_Prompt_
Pull out every line below that contains the word "back", and copy each of those lines in full. Treat uppercase and lowercase letters as different.

Records from a dataset:
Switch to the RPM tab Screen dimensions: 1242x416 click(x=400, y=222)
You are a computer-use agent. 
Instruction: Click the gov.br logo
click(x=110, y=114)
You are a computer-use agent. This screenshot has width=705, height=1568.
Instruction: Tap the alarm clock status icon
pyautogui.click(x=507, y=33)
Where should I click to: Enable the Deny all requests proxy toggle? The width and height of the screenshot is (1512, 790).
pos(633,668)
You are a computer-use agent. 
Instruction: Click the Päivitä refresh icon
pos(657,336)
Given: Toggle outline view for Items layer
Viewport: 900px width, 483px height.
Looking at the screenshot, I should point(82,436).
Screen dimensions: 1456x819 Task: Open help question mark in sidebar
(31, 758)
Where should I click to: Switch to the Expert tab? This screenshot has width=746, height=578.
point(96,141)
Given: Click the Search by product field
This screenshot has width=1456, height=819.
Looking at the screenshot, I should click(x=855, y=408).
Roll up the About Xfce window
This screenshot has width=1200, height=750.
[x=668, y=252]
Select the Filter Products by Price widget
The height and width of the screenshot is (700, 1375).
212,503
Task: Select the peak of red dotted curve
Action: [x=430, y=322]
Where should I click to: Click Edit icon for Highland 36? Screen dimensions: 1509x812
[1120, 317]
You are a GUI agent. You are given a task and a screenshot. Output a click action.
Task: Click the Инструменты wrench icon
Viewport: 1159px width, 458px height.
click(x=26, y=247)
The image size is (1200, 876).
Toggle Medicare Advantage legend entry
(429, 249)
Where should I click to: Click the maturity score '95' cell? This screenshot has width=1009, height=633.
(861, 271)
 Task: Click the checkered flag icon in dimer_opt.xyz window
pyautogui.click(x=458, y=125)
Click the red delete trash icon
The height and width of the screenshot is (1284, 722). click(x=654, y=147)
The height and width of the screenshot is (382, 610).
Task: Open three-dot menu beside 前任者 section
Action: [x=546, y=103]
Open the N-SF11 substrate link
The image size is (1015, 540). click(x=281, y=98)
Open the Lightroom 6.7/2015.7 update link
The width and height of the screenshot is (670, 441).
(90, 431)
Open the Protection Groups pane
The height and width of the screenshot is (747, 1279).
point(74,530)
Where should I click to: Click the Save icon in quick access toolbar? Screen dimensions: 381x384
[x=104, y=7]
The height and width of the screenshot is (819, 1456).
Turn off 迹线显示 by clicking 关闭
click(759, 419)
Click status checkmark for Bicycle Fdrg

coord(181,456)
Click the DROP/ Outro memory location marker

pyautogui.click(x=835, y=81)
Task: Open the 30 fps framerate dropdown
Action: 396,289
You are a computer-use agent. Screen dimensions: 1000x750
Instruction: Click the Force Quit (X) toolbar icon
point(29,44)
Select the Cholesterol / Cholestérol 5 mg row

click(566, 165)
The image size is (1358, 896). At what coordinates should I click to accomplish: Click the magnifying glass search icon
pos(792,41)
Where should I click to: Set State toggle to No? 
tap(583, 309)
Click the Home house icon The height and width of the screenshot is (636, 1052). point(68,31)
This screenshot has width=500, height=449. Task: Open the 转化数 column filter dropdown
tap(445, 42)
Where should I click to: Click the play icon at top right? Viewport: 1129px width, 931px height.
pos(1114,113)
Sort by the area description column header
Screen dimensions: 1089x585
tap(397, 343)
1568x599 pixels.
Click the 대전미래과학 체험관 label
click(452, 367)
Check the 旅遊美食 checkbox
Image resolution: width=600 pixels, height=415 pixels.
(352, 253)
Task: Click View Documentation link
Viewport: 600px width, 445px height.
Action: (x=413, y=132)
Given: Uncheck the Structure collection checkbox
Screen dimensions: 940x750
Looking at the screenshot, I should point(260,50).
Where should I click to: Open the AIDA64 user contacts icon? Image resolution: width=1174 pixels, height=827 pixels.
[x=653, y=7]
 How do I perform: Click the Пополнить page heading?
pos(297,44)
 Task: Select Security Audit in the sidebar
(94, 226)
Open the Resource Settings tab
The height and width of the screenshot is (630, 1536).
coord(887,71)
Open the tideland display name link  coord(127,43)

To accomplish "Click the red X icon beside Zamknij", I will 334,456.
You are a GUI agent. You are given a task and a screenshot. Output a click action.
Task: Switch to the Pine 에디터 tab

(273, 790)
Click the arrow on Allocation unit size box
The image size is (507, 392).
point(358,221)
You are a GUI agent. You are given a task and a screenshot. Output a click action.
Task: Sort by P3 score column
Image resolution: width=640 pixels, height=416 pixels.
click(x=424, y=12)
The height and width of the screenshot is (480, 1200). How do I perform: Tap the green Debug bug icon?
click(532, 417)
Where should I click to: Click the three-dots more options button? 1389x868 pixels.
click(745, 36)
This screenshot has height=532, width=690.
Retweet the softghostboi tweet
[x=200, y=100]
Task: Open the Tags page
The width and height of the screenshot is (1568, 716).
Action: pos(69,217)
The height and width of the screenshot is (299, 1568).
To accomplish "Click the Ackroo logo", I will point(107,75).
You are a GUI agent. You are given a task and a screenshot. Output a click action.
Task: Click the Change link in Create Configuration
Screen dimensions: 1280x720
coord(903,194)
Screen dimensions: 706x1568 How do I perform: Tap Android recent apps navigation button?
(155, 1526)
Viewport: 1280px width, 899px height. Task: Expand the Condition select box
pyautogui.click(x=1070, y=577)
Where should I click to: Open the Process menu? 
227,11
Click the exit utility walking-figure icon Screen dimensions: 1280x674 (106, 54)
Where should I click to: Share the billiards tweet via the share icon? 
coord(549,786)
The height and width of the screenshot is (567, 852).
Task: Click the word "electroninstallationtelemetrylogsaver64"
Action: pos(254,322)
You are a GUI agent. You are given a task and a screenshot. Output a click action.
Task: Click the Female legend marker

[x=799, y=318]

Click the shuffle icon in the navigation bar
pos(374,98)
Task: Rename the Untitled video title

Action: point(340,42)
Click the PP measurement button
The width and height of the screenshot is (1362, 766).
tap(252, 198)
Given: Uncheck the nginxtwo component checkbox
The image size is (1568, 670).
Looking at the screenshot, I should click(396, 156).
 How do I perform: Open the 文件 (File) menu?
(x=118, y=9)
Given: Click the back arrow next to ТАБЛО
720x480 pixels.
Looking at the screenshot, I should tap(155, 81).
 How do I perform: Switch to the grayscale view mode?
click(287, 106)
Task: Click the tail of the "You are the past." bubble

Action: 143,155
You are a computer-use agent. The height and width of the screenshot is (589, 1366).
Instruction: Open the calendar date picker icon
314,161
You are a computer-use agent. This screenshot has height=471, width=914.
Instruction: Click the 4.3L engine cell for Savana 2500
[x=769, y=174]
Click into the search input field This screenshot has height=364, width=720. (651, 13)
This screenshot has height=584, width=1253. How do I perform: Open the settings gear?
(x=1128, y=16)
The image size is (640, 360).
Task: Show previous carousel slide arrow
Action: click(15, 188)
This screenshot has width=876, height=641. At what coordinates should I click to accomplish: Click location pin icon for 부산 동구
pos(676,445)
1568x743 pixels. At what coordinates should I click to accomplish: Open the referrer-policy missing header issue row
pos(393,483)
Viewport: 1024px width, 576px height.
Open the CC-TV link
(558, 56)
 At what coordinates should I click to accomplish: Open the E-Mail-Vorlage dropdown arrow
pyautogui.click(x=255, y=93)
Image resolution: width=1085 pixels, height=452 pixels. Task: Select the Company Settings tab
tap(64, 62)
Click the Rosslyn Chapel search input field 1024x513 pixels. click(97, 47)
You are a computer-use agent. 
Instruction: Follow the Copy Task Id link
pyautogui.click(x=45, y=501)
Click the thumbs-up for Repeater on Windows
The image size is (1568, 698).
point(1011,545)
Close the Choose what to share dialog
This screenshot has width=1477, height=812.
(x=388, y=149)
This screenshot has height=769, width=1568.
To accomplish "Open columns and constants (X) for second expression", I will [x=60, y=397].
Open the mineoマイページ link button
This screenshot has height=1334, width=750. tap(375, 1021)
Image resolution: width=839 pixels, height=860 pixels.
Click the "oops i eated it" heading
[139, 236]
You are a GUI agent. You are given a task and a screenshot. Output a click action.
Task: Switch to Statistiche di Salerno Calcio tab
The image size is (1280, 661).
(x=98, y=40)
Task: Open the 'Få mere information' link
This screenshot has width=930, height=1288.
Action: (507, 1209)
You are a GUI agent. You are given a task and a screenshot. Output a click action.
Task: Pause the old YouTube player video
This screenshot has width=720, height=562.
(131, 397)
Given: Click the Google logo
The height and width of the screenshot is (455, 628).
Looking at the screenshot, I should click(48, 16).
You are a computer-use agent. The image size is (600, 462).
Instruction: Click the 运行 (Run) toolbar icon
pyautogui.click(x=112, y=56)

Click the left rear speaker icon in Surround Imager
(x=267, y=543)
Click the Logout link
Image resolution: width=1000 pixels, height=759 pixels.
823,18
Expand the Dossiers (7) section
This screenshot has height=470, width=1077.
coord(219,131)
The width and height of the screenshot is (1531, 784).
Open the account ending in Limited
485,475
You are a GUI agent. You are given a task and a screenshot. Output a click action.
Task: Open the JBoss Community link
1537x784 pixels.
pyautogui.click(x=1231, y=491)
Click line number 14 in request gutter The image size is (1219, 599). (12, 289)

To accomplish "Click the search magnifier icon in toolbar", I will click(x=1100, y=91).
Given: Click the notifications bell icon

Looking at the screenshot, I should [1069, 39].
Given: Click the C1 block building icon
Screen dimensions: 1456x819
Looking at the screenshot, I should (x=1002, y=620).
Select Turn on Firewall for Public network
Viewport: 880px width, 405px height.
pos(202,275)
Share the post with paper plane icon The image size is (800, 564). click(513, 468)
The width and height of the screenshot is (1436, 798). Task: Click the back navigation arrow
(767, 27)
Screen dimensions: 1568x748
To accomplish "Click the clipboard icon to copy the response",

_Task result_
Given: Click the back arrow next to ТАБЛО
The width and height of the screenshot is (1436, 798). Task: Click the back navigation arrow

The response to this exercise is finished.